Source material Start Marker

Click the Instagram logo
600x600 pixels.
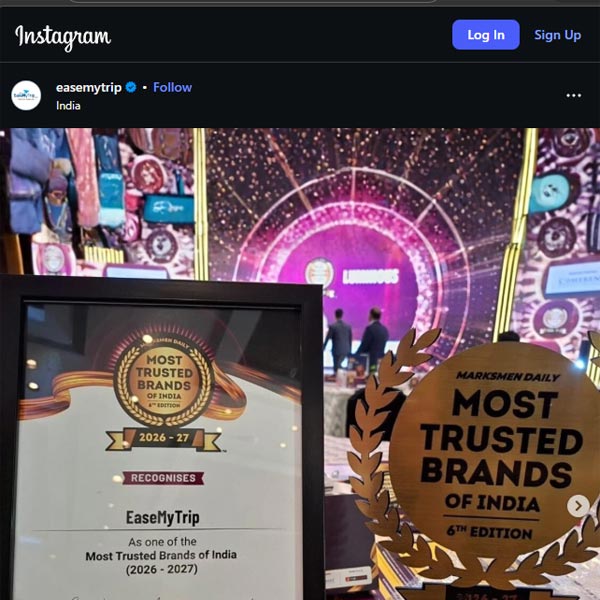tap(63, 37)
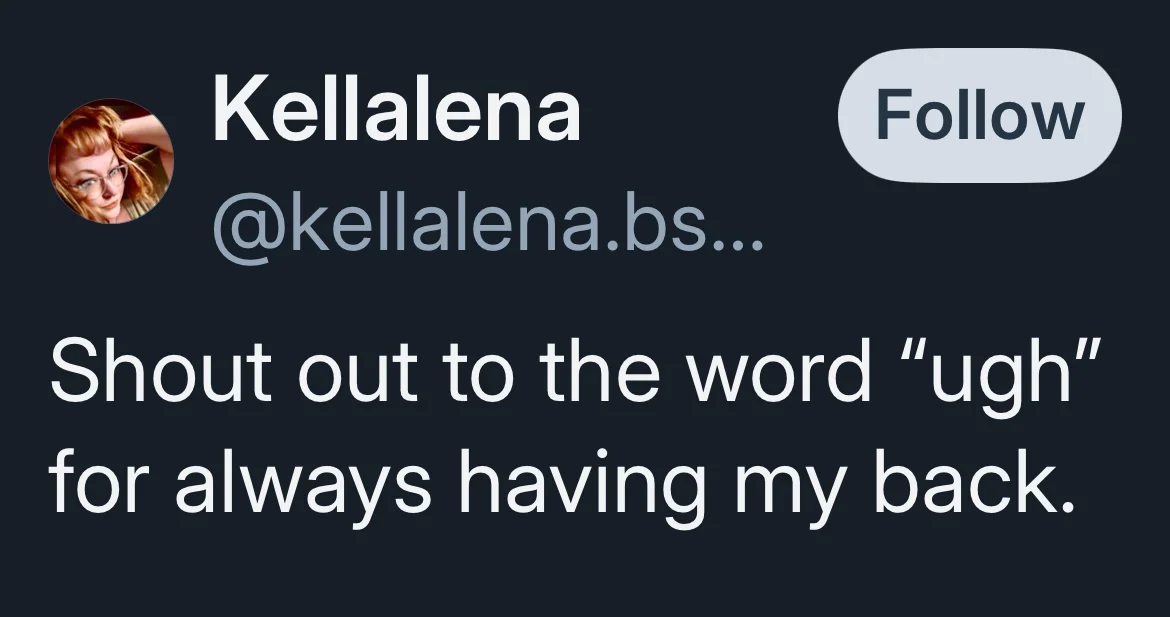Visit the @kellalena.bs... handle link
Viewport: 1170px width, 617px height.
coord(489,227)
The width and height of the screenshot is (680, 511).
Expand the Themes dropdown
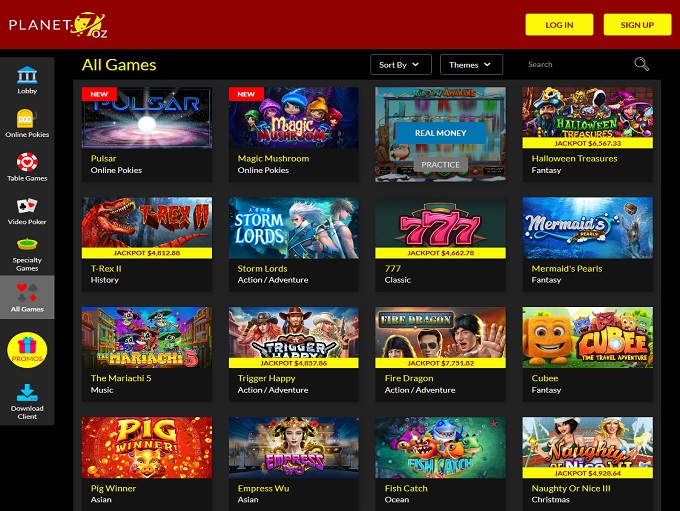click(x=471, y=65)
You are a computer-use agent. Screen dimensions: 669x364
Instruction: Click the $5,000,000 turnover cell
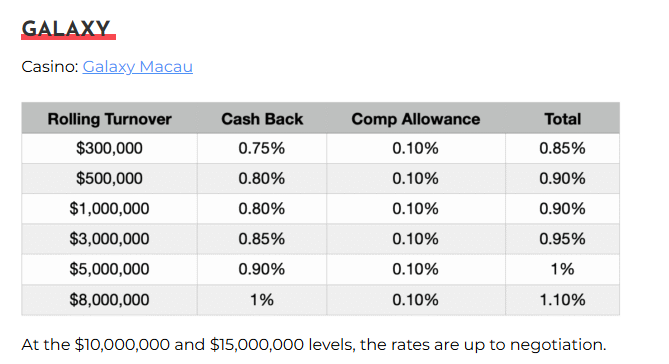click(109, 269)
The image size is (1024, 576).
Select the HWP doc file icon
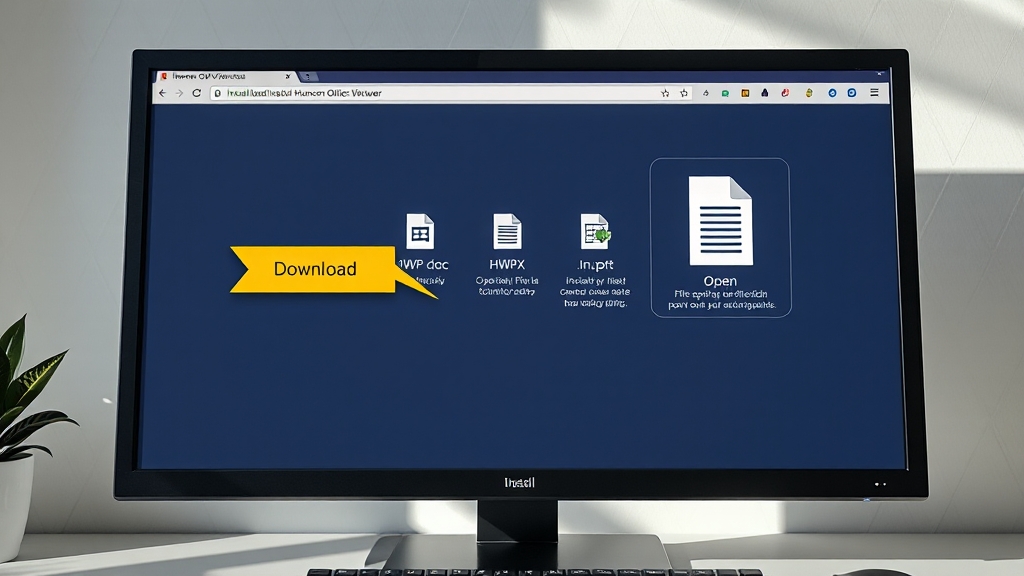(x=420, y=231)
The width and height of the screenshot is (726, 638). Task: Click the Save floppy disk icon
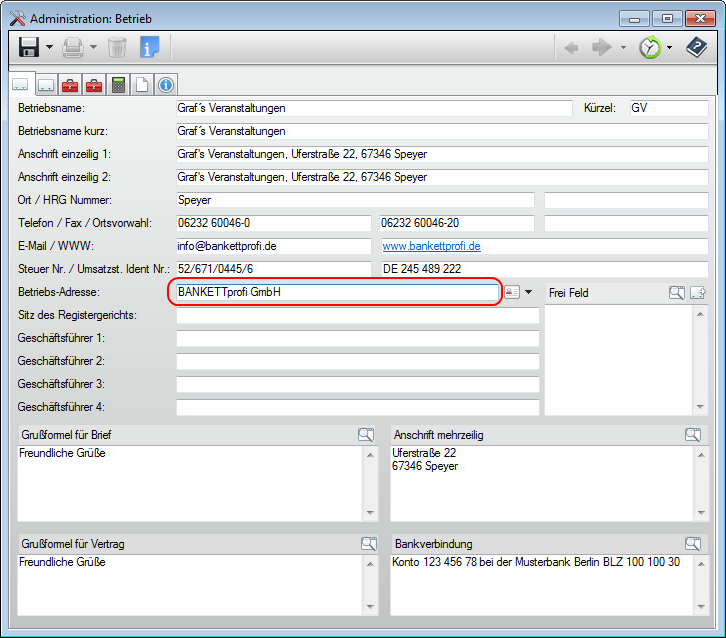coord(28,47)
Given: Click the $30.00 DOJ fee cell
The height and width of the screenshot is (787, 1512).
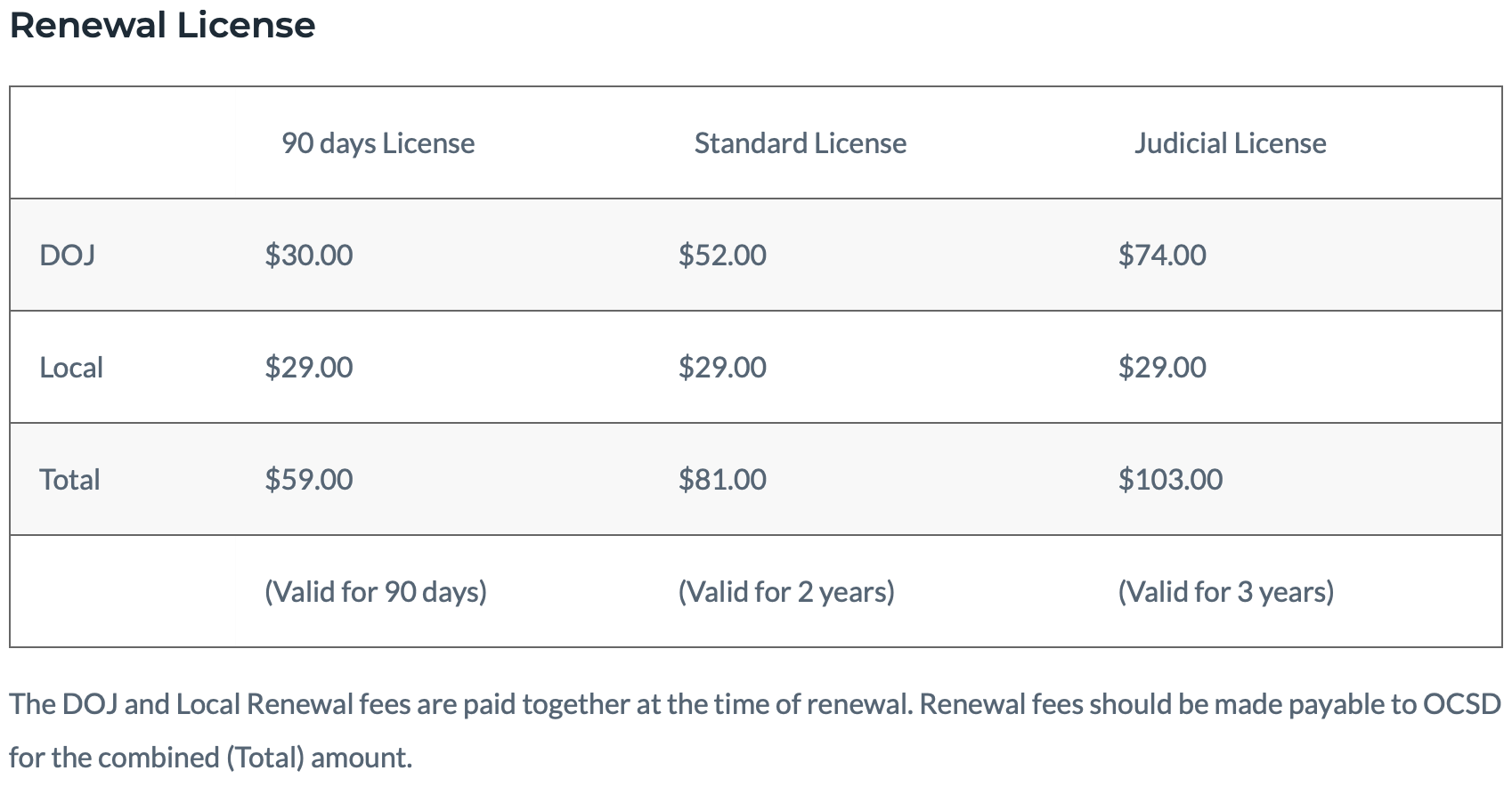Looking at the screenshot, I should click(x=309, y=256).
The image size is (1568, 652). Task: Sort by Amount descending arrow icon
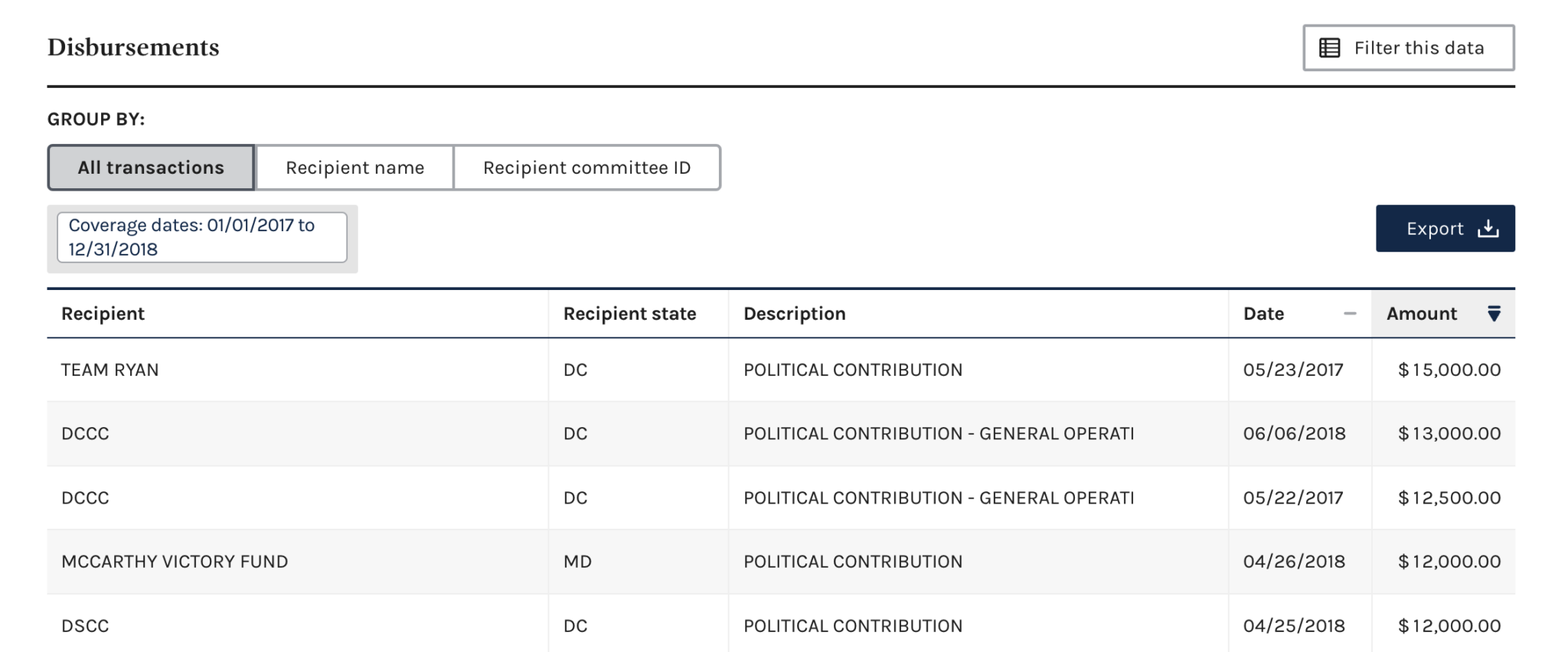[1494, 314]
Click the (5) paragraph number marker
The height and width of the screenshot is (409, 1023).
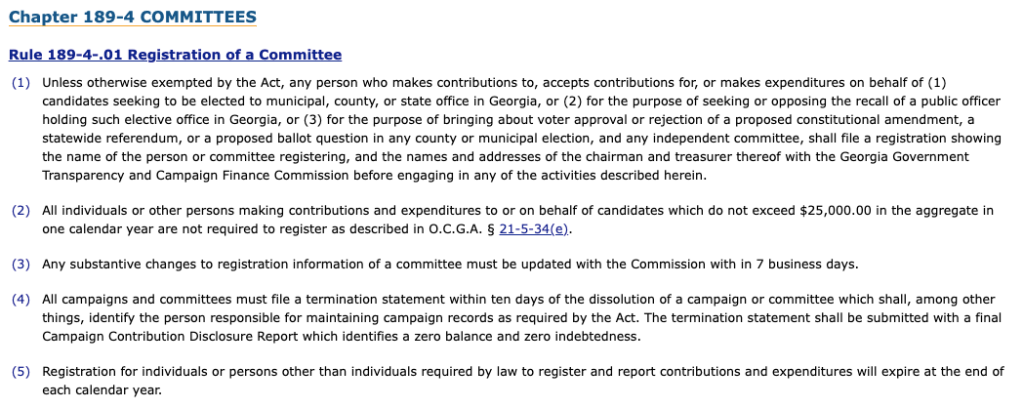[21, 372]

Source material End Marker

*Description of the task:*
Reproduce the whole of the data, word for word, and omit its pictures.

*Solved exercise:*
Click the Instagram logo
600x600 pixels.
tap(63, 37)
Visit the @kellalena.bs... handle link
Viewport: 1170px width, 617px height.
coord(489,227)
The width and height of the screenshot is (680, 511).
Expand the Themes dropdown
click(x=471, y=65)
You are a computer-use agent. Screen dimensions: 669x364
Instruction: Click the $5,000,000 turnover cell
click(109, 269)
The image size is (1024, 576).
Select the HWP doc file icon
(x=420, y=231)
The width and height of the screenshot is (726, 638). Task: Click the Save floppy disk icon
coord(28,47)
Given: Click the $30.00 DOJ fee cell
The height and width of the screenshot is (787, 1512).
Looking at the screenshot, I should click(x=309, y=256).
The image size is (1568, 652). Task: Sort by Amount descending arrow icon
[1494, 314]
Click the (5) paragraph number marker
The height and width of the screenshot is (409, 1023).
[21, 372]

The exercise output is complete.